H. P. Lovecraft, el terror hermoso o la aproximación a la locura

Por Aglaia Berlutti el 01/11/2016

Cuando leí por primera vez un cuento de Lovecraft, no sabía nada sobre sus libros ni tampoco de él, como escritor o como misterio literario. Ese primer libro llegó a mis manos por una de esas casualidades literarias que no sabes bien como explicar: Buscaba un escritor de libros de Fantasia – así, en general – y encontré fue terror. Todo gracias a la poca pericia de un librero de poca confianza de una librería de esas que parecen supermercados literarios.

– ¿Fantasía? – me preguntó. Le echó una mirada a los anaqueles repletos de libros mal ordenados.
– Como el Señor de los Anillos – todavía faltarían unos años más para que saliera la película, así que este librero descuidado, habrá entendido cualquier cosa. Lo vi rebuscar, abrir gabinetes y cuando regresó, llevaba en las manos un libro del que nunca había escuchado.

– ¿El color que cayó del cielo? – leí en voz alta. El librero se encogió de hombros.
– Es fantasía.

La portada llevaba el dibujo de un hombre de rostro largo y triste, con el cabello repeinado, que parecía mirarme fijamente desde el cartón. No supe porque, pero me gustó su expresión contenida, como de guardar un secreto que probablemente explicaría el extraño título de su novela. No me equivocaba. Lo que nunca supuse era que en los años siguientes, me haría otra de las devotas al extraño mundo creado por el escritor. Una manera totalmente nueva de concebir el miedo, y más allá, el misterio. La oscuridad dentro de la oscuridad.

Se dice que el mérito de Lovecraft como escritor es su rebeldía: esa necesidad de destruir el paradigma de una normalidad que parece subyugarlo, a través de la literatura. Y es con sus historias extravagantes, que parecen evocar sueños primitivos y poderes maléficos desconocidos, parece que intenta reconstruir el mundo a su medida, huir de la sociedad burguesa y aburrida que le tocó vivir.

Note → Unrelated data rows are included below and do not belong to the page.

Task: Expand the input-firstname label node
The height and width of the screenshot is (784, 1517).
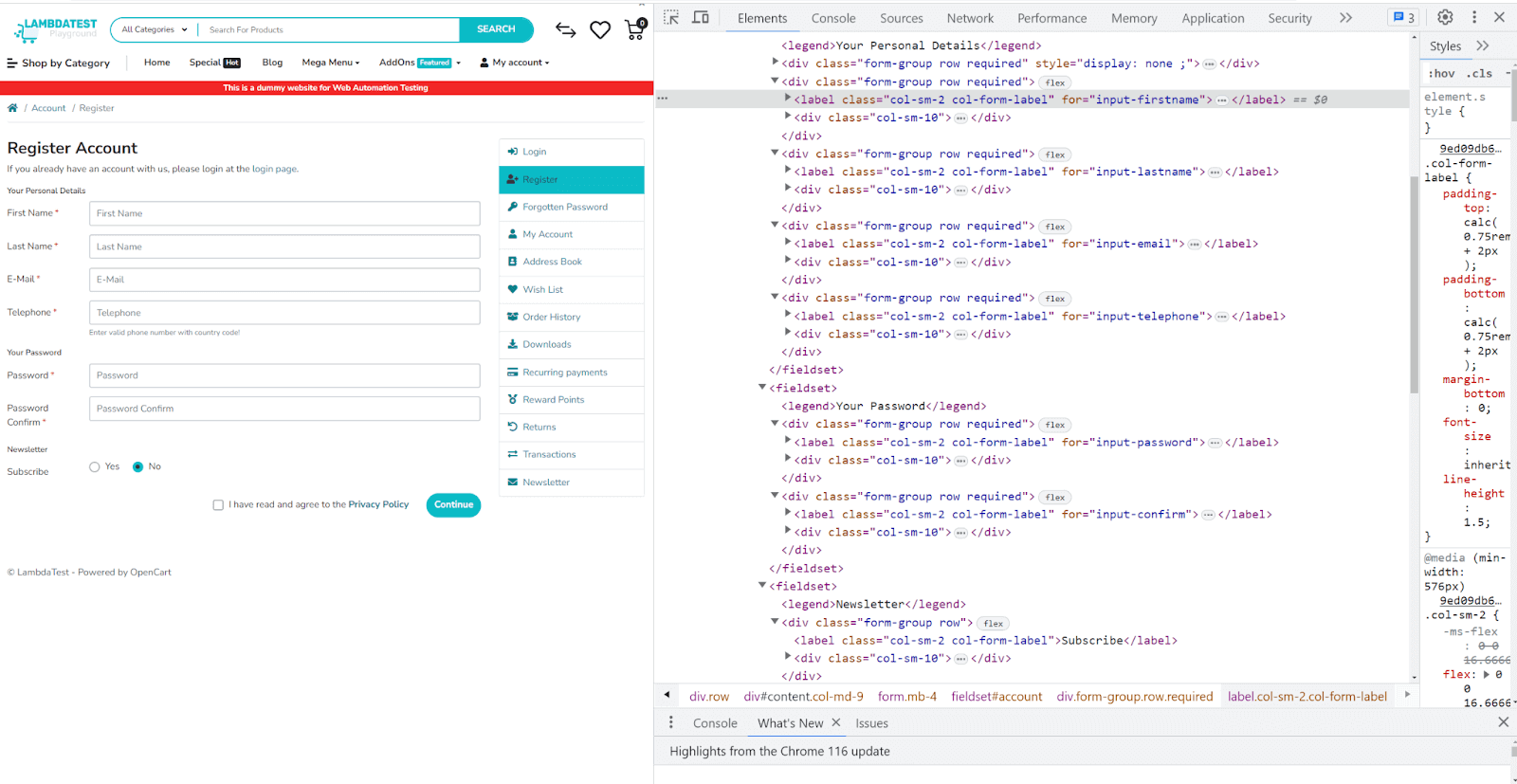Action: [788, 99]
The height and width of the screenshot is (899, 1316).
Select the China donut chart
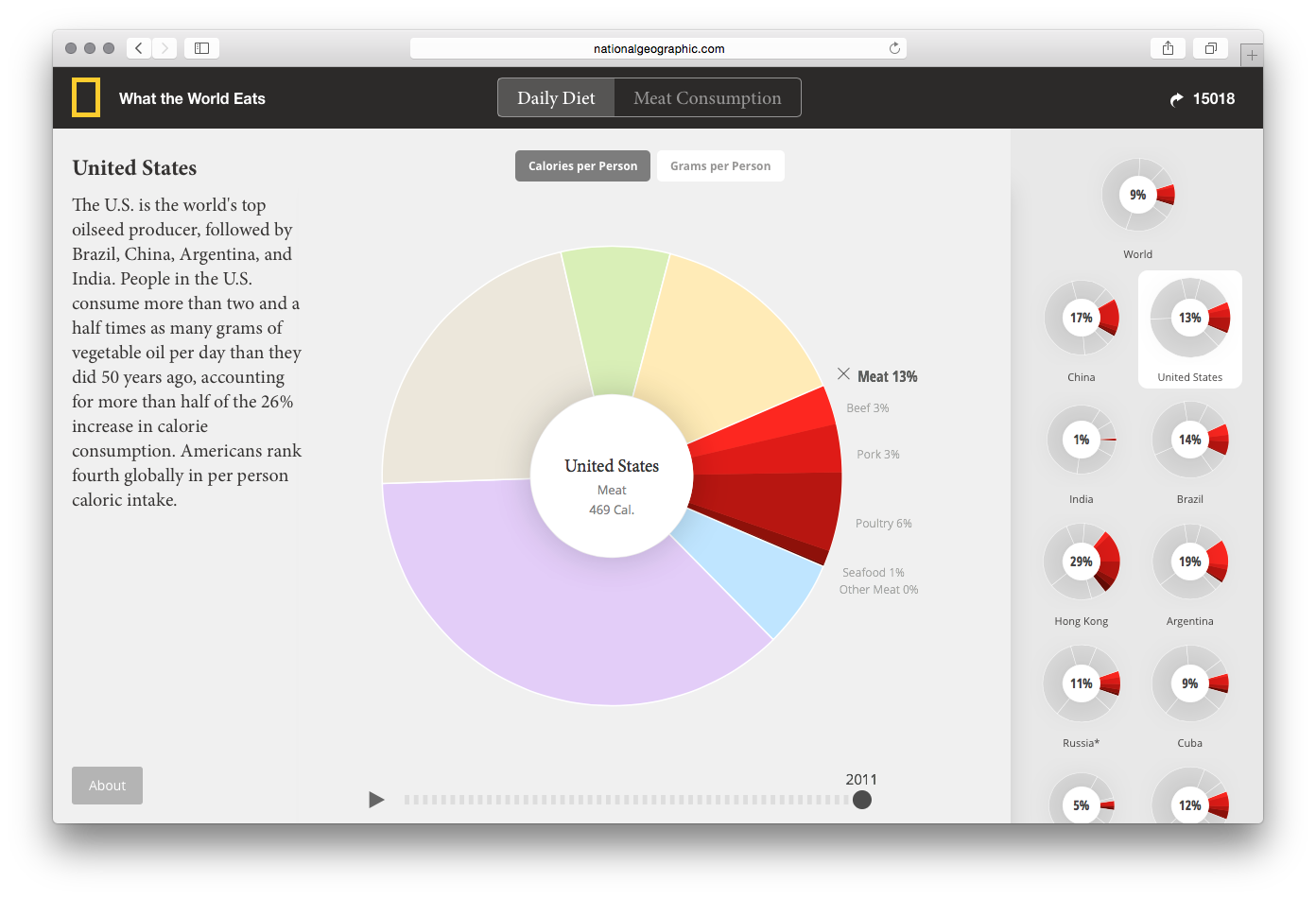coord(1082,320)
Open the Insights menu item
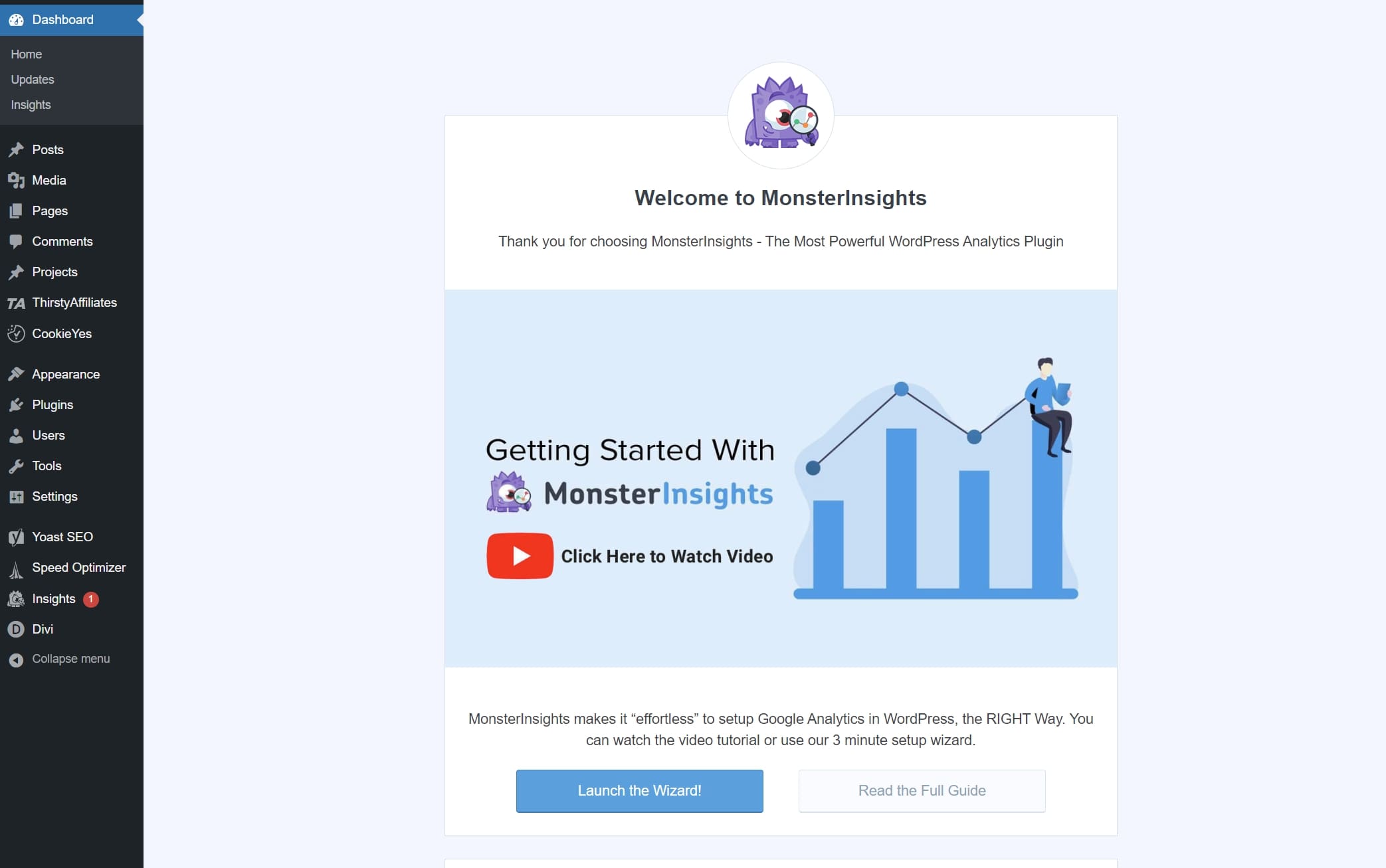This screenshot has height=868, width=1386. click(54, 598)
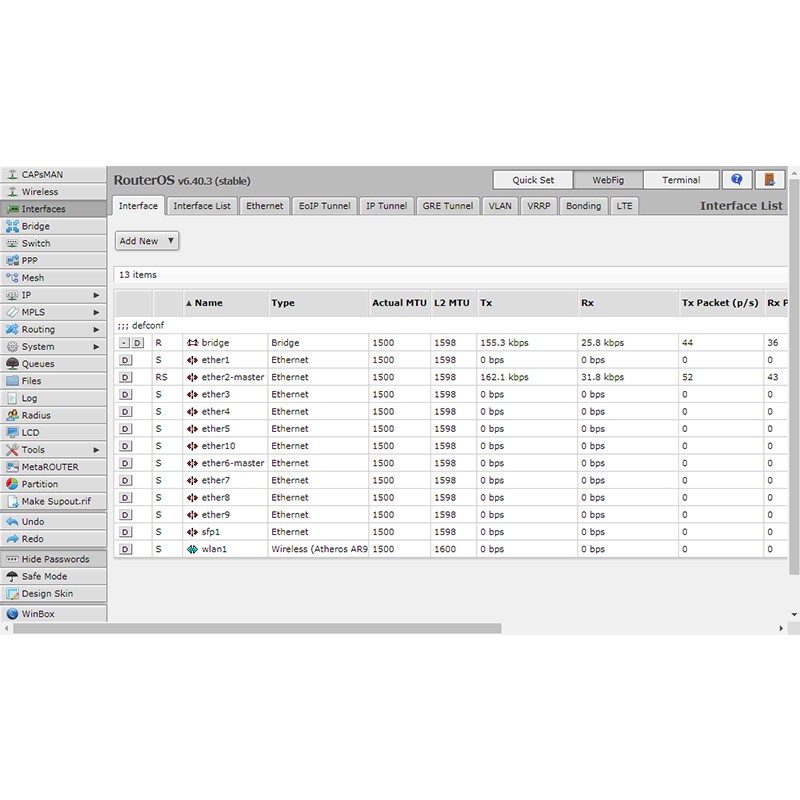Open the Terminal button
Viewport: 800px width, 800px height.
click(680, 180)
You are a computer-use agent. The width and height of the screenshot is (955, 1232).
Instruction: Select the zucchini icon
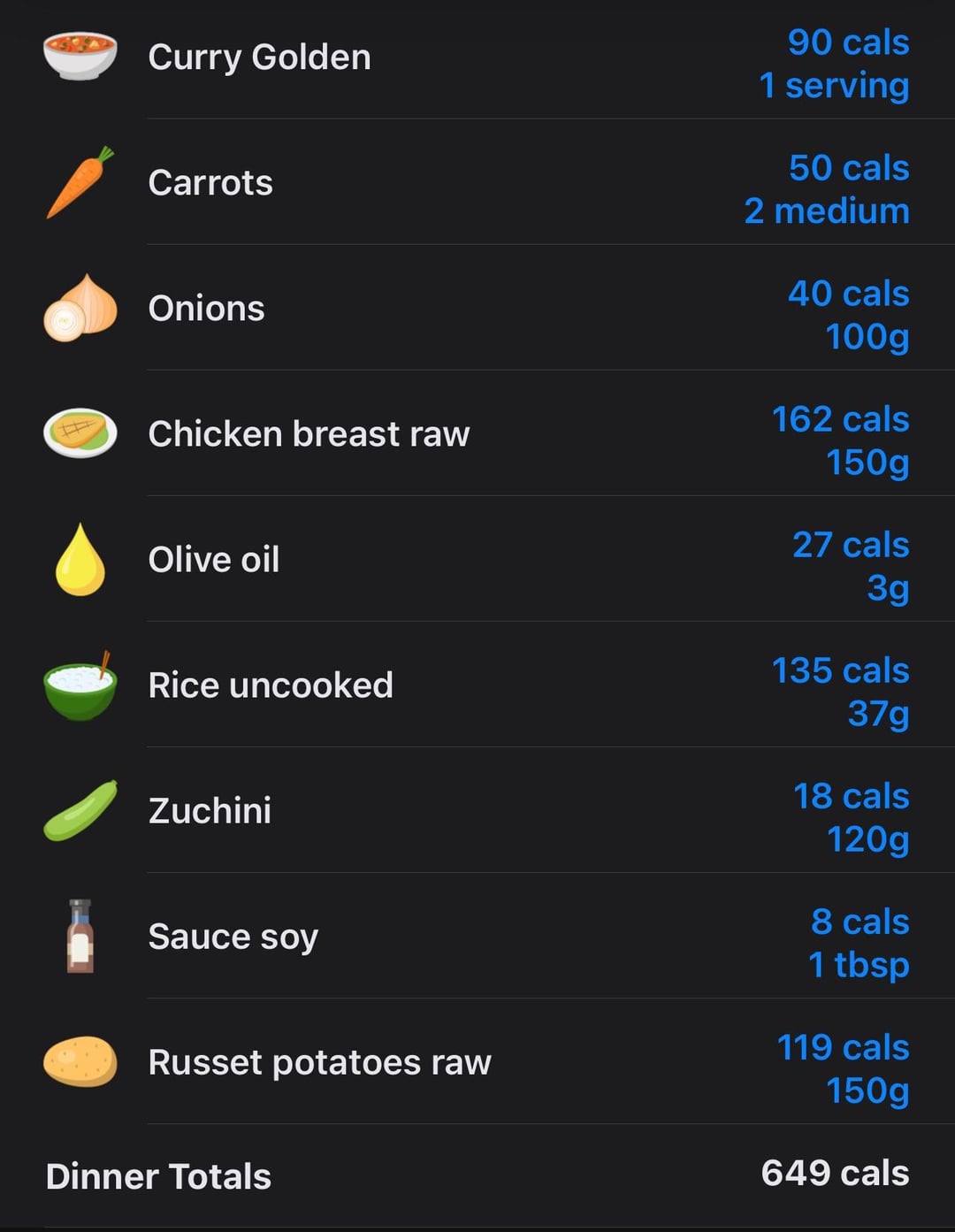click(x=80, y=810)
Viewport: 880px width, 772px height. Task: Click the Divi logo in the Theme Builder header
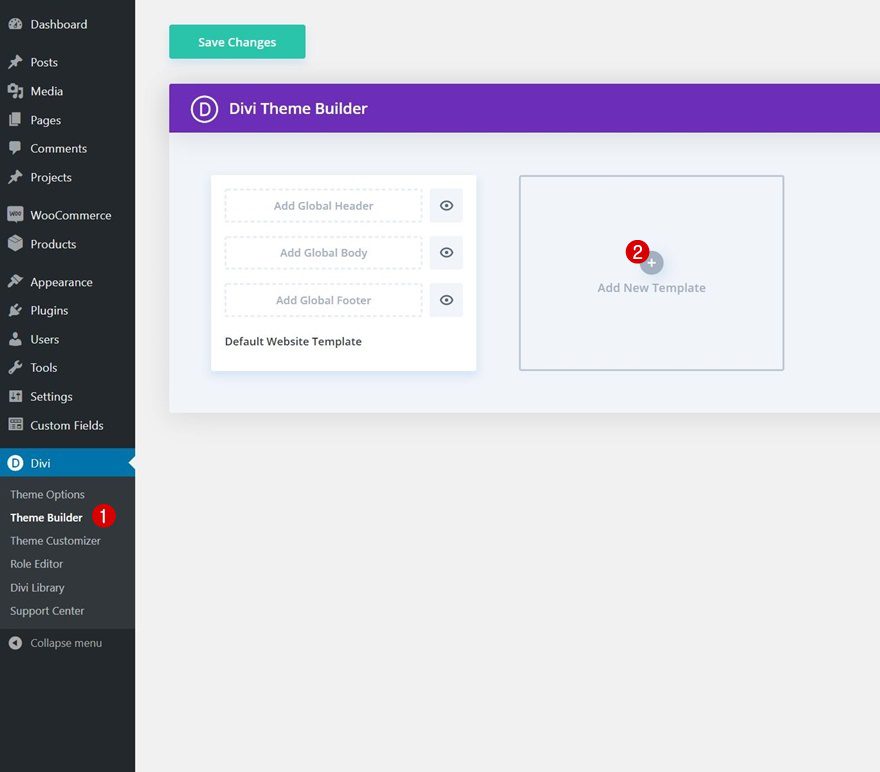(x=203, y=108)
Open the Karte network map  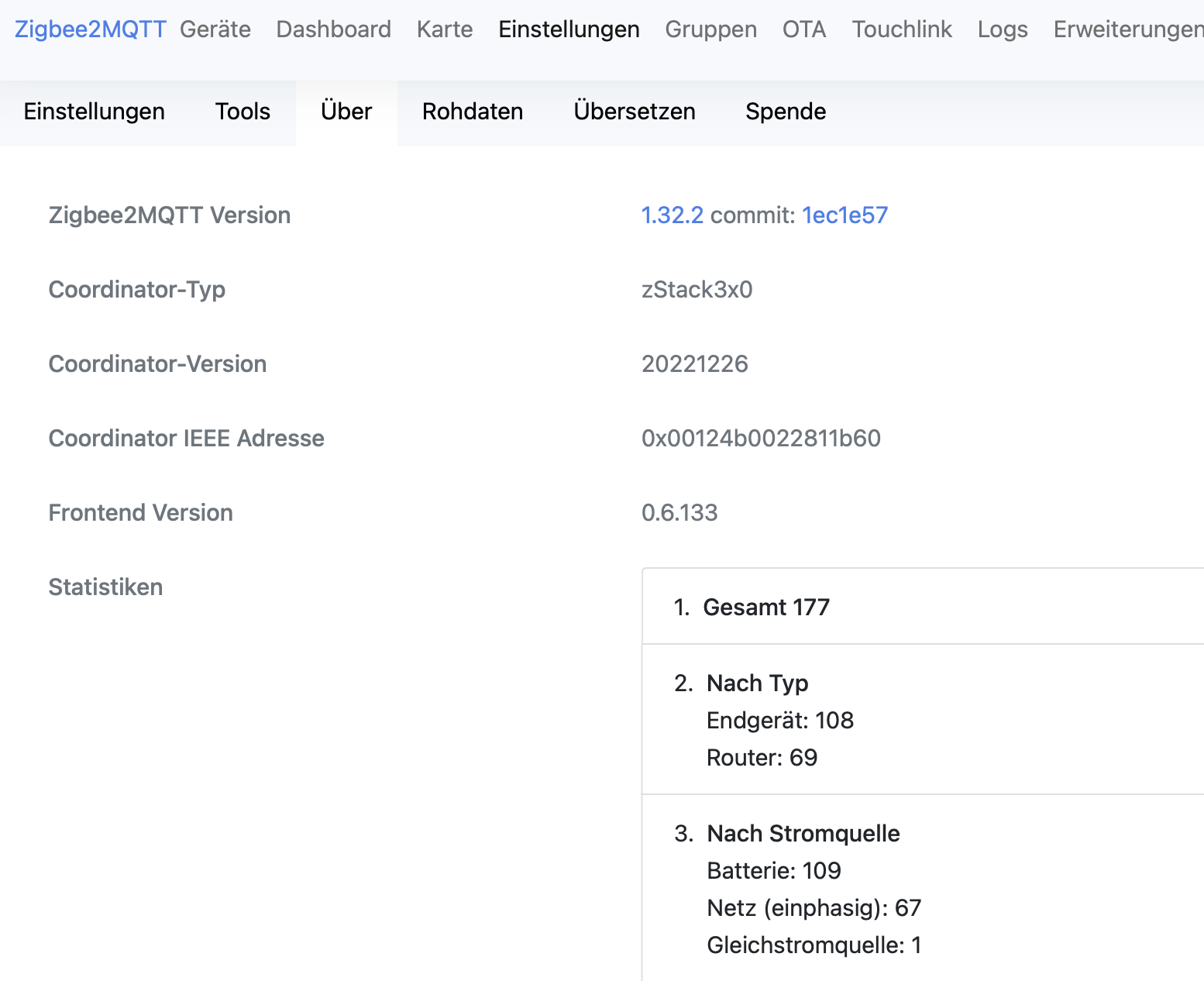pos(444,29)
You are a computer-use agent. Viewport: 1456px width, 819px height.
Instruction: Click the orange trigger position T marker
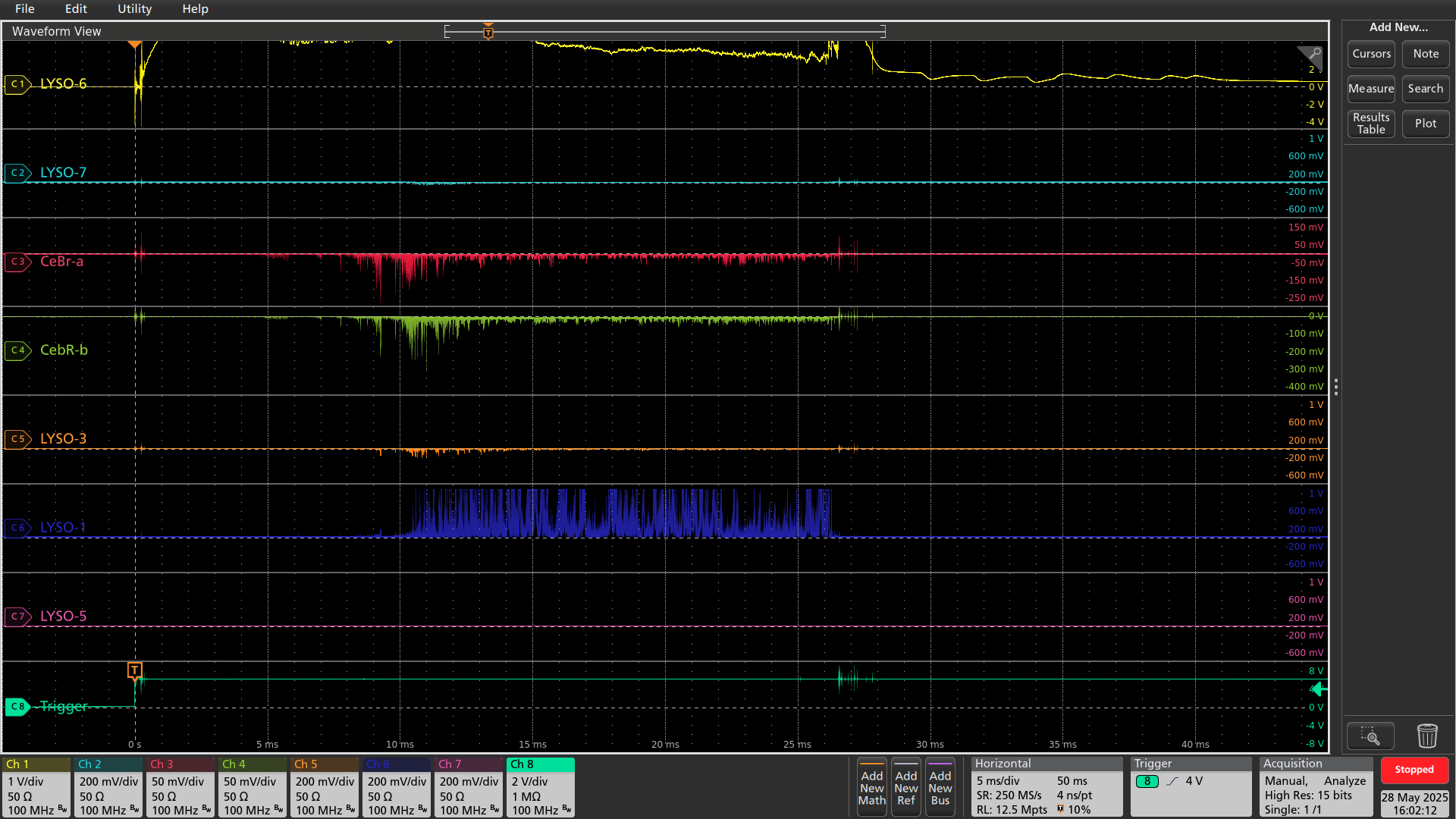pyautogui.click(x=134, y=670)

Sus críticos más acérrimos insisten con frecuencia que sus monstruos son más grotescos que aterrorizantes y hay quien insiste que el escritor no es capaz de desprenderse de su herencia racionalista y materialista. Pero más allá de esa necesidad de justificación del terror en el terror, Lovecraft creó una aproximación al miedo – ese esencial, el que paraliza, el que desconcierta – que renovó el género y le brindó una nueva concepción. Y es que quizás el mayor mérito de Lovecraft sea recordarle al hombre su fragilidad, su fugaz presencia en un Universo que bulle de monstruos y de misterios no revelados. Porque para Lovecraft, el temor no es una mera emoción, es una idea externa y extraordinaria, que envuelve la existencia humana casi con violencia.

Tal vez por ese motivo, el trabajo Literario de Lovecraft provoca no solo admiración sino algo parecido a la devoción: desde sus colecciones de cuentos más tradicionales, hasta su revisión del mito de la creación de desde la óptica del terror a través del Mito de Cthulhu, el autor engloba esa visión del terror como un enigma universal, una reinterpretación del génesis religioso a través del miedo esencial.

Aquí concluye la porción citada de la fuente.